Rep. Jane Harman (D-CA), usually a reliable supporter of the military adventure du jour, yesterday broke sharply with President Obama on Afghanistan, arguing that "a larger occupation" will give "the Taliban an enhanced recruiting tool."
Harman's statement, released before Obama's speech, applauds in general terms his "regional approach," but strongly argues that adding more troops will decrease the United States' chances of success.
After two trips to Afghanistan this year, Harman was so "appalled and horrified by the depth of corruption of the Karzai government" that she simply could not support Obama's plan, she told Newsweek.
While Obama argued in his speech that Afghanistan is not a 21st century Vietnam, Harman believes quite the opposite: she said "eerie echoes of Vietnam" abound in the current discussion around Afghanistan:
There are eerie echoes of Vietnam and the crucial 1965 memo to President Johnson in which National Security Adviser McGeorge Bundy wrote, 'The situation... is deteriorating, and without new U.S. action defeat appears inevitable. There is still time to turn it around, but not much.' Bundy turned out to be wrong, and I think a troop build-up as part of an otherwise careful and thoughtful strategy is also wrong."
Here's her full statement
"Much in President Obama's new PakAf strategy is to be applauded. If media reports are correct, he is taking a regional approach to the terror threats the U.S. faces--by offering an expanding strategic partnership role to Pakistan, provided it abandons its destabilizing and ambiguous relationships with extremist groups including al-Qaeda, the Haqqani network and Lashkar-e-Taiba. These groups continue to have safe haven in Pakistan and to attack U.S., Afghan and Indian targets.The President's new Afghanistan strategy is designed to 'work around' the corrupt Karzai government by funneling resources to the provincial and district levels and specific ministries based on their performance. I also applaud consultation with NATO allies, Australia and Russia about these goals and the request that they commit personnel and resources to truly internationalize the mission.

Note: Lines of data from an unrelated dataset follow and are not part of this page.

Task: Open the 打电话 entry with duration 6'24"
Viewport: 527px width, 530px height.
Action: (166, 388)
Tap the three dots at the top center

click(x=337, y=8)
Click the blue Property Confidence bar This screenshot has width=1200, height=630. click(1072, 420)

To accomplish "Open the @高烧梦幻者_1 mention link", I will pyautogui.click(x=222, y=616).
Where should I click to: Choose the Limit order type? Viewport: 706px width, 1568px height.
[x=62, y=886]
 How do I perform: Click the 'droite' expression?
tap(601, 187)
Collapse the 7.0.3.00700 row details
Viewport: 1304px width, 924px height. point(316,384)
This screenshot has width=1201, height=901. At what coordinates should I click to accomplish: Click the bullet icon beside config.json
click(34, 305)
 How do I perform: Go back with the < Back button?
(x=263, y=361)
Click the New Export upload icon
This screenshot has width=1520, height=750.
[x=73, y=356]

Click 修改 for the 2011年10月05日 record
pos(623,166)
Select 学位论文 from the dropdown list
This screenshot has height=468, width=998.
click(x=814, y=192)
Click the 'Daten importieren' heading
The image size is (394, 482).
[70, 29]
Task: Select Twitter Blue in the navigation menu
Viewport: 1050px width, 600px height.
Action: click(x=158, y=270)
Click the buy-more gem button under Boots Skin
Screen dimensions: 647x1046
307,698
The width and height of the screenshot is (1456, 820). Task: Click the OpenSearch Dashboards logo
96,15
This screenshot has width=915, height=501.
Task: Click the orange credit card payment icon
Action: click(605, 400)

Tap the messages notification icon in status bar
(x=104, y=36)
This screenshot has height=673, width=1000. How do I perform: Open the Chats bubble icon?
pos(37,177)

However, I do not agree that inserting 34,000 additional U.S. and 5,000-10,000 additional ISAF troops into southern and eastern Afghanistan will enhance the chance of success. Just the opposite. Expanding our military footprint in Afghanistan is a mistake. A larger occupation gives the Taliban an enhanced recruiting tool, continues the dependency of Afghan fighters on our superior training and logistics, and commits scarce U.S. resources ($1 million per soldier annually) at a time when other counterterrorism challenges--including inside the United States--appear more urgent. We are already spending more annually on Afghanistan than its GDP!
Gen. McChrystal's report called for 400,000 trained Afghan military and police to resource the mission. My two visits to the region this year persuade me that less than half this number is achievable. This means that any 'exit' based on a trained Afghan force is years or decades away--and more U.S. troops may be requested.
There are eerie echoes of Vietnam and the crucial 1965 memo to President Johnson in which National Security Adviser McGeorge Bundy wrote, 'The situation... is deteriorating, and without new U.S. action defeat appears inevitable. There is still time to turn it around, but not much.' Bundy turned out to be wrong, and I think a troop build-up as part of an otherwise careful and thoughtful strategy is also wrong."
again
December 2, 2009 12:04 PM
Good for you, Representative Harman.
No doubt you'll be attacked for not supporting the President regardless of what he does, but it's critical that we invest here, first.
And at a time when small businesses can't even get a loan, it's pretty clear that we're not investing here, first.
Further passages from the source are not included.